_Texto de leitura_.
Reflexão ponderada sobre a “renúncia tácita” às instâncias administrativas para o sujeito passivo da obrigação tributária e demandante em ação judicial — Súmula Vinculante CARF — uma necessária reavaliação  

07/02/2019

 

            O custo do litígio no Poder Judiciário é muito relevante, tendo importante repercussão no Produto Interno Bruto Nacional (PIB — 1,4%), e se mostra crescente, pois ao ultrapassar a casa de 80 milhões de processos, as despesas somam R$ 90,8 bilhões, crescendo a uma média de 4,1% desde o ano de 2011, sendo que 90,5% são gastos com pessoal (ano base 2017).[i]

            Em matéria fisco-tributária, muito se discutia sobre a concomitância do processo administrativo e judicial, acerca do mesmo objeto, cuja solução, é um tanto quanto superficial do ponto de vista da equação econômica do litígio.

            É pacifico o entendimento de que o contribuinte, sujeito passivo da obrigação tributária, não precisa aguardar o esgotamento das discussões na esfera administrativa para opor pretensão em juízo, principalmente quando depara com uma situação de urgência, a exemplo da necessidade de uma certidão, obstada por ato administrativo, em equívoco ou ilegalidade.   

            Ocorre que a Portaria do Ministério da Fazenda, sob o nº 277, datada de 07 de junho de 2018, atribui às súmulas do CARF (Conselho Administrativo de Recursos Fiscais), constantes do anexo único do mesmo documento, efeito vinculante em relação à administração tributária federal.

_Dados para análise_.
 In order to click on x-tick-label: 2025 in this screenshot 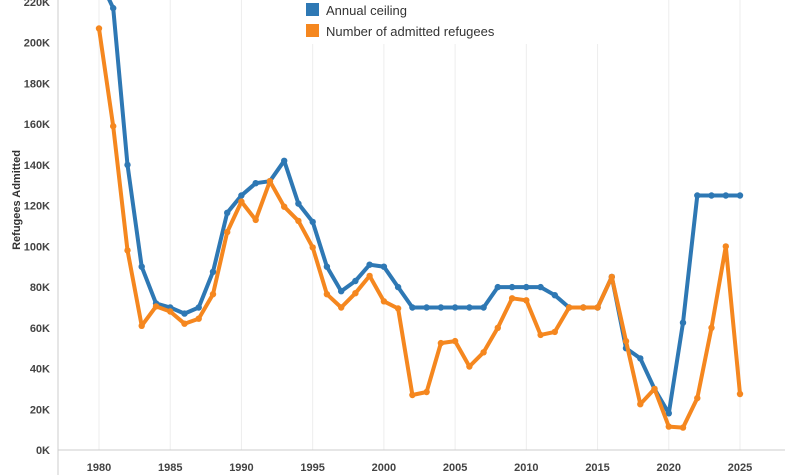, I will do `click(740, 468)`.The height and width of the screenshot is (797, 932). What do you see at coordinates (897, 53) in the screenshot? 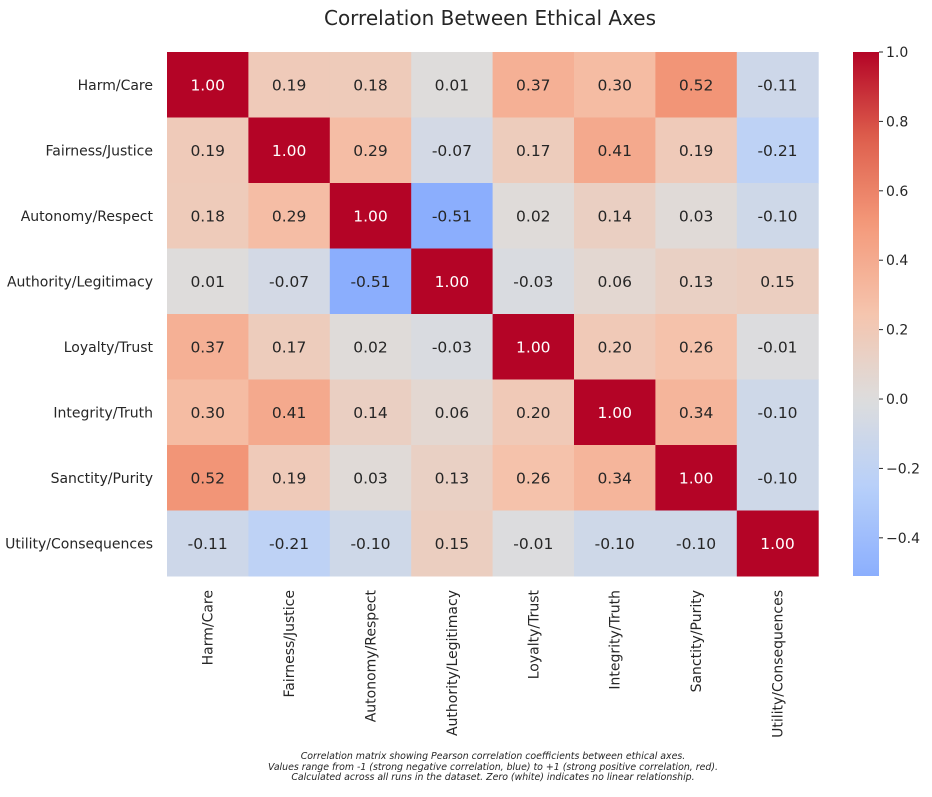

==

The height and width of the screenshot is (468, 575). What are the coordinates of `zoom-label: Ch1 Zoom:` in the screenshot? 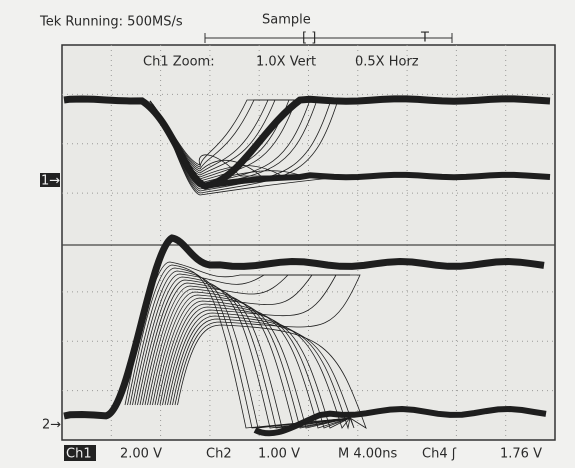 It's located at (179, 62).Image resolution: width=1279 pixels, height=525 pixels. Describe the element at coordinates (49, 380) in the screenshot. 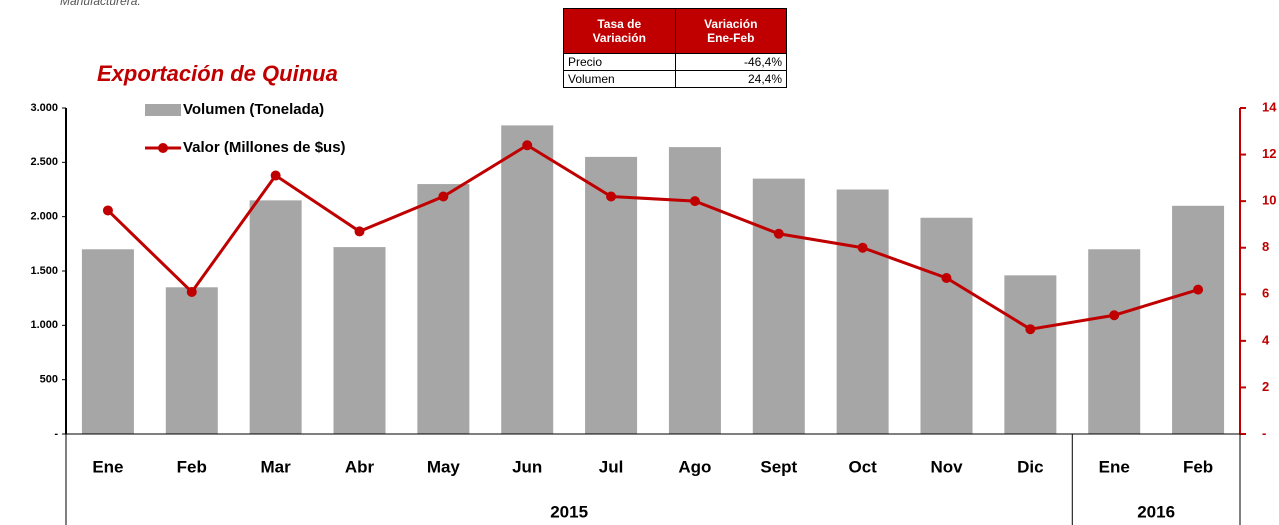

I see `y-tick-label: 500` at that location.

_Tarefas a realizar_.
1) Resuma em duas frases o texto sobre a renúncia tácita às instâncias administrativas.
2) Reproduza o trecho do texto sobre a renúncia tácita às instâncias administrativas entre "Reflexão ponderada sobre" e "econômica do litígio.", inclusive.
3) Dê continuidade ao texto sobre a renúncia tácita às instâncias administrativas a partir da última frase apresentada.

_Respostas_.
1) O custo do litígio no Poder Judiciário é elevado e crescente: com mais de 80 milhões de processos, as despesas somam R$ 90,8 bilhões, com repercussão de 1,4% no PIB, e 90,5% delas são gastos com pessoal (ano base 2017). Em matéria tributária, é pacífico que o contribuinte pode recorrer ao Judiciário sem esgotar a esfera administrativa, e a Portaria do Ministério da Fazenda nº 277, de 7 de junho de 2018, atribuiu às súmulas do CARF efeito vinculante em relação à administração tributária federal.

2)
Reflexão ponderada sobre a “renúncia tácita” às instâncias administrativas para o sujeito passivo da obrigação tributária e demandante em ação judicial — Súmula Vinculante CARF — uma necessária reavaliação  

07/02/2019

 

            O custo do litígio no Poder Judiciário é muito relevante, tendo importante repercussão no Produto Interno Bruto Nacional (PIB — 1,4%), e se mostra crescente, pois ao ultrapassar a casa de 80 milhões de processos, as despesas somam R$ 90,8 bilhões, crescendo a uma média de 4,1% desde o ano de 2011, sendo que 90,5% são gastos com pessoal (ano base 2017).[i]

            Em matéria fisco-tributária, muito se discutia sobre a concomitância do processo administrativo e judicial, acerca do mesmo objeto, cuja solução, é um tanto quanto superficial do ponto de vista da equação econômica do litígio.

3)
            Repercute na presente discussão a Súmula Vinculante nº 1, segundo a qual “importa renúncia às instâncias administrativas a propositura pelo sujeito passivo de ação judicial por qualquer modalidade processual, antes ou depois do lançamento de ofício, com o mesmo objeto do processo administrativo, sendo cabível apenas a apreciação, pelo órgão de julgamento administrativo, de matéria distinta da constante do processo judicial”. (Vinculante, conforme Portaria MF nº 277, de 07/06/2018, DOU de 08/06/2018).

            A referida súmula trata de “renúncia”, mas tal expressão não é a mais importante, apesar de se tratar de uma suposta renúncia tácita, impositiva e extralegal, com repercussão no princípio do livre acesso à justiça.

            Consolidou-se o entendimento de que não faria sentido discutir administrativamente uma determinada questão submetida a exame judicial, sob o argumento de que o Poder Judiciário, ao exercer um controle supremo e autônomo dos atos administrativos, tornaria estéril a apreciação da mesma questão no âmbito administrativo[ii].  

            O Pleno do STF já teve a oportunidade de apreciar e decidir sobre o assunto, ao enfrentar questionamento de constitucionalidade do conteúdo do parágrafo único, artigo 38, da LEF, sob o nº 6.830/80, que prevê conteúdo muito similar.[iii] Naquela ocasião, ainda no ano de 2008 e sob a Relatoria do Ministro Joaquim Barbosa, prevaleceu o entendimento de que o referido dispositivo legal não ofende o direito de petição e o direito ao livre acesso à justiça, nos termos da Constituição da República, artigo 5º, XXXIV, “a” e artigo 5º, XXXV. Pelo contexto, o v. acórdão trata a situação como uma questão de lógica jurídica.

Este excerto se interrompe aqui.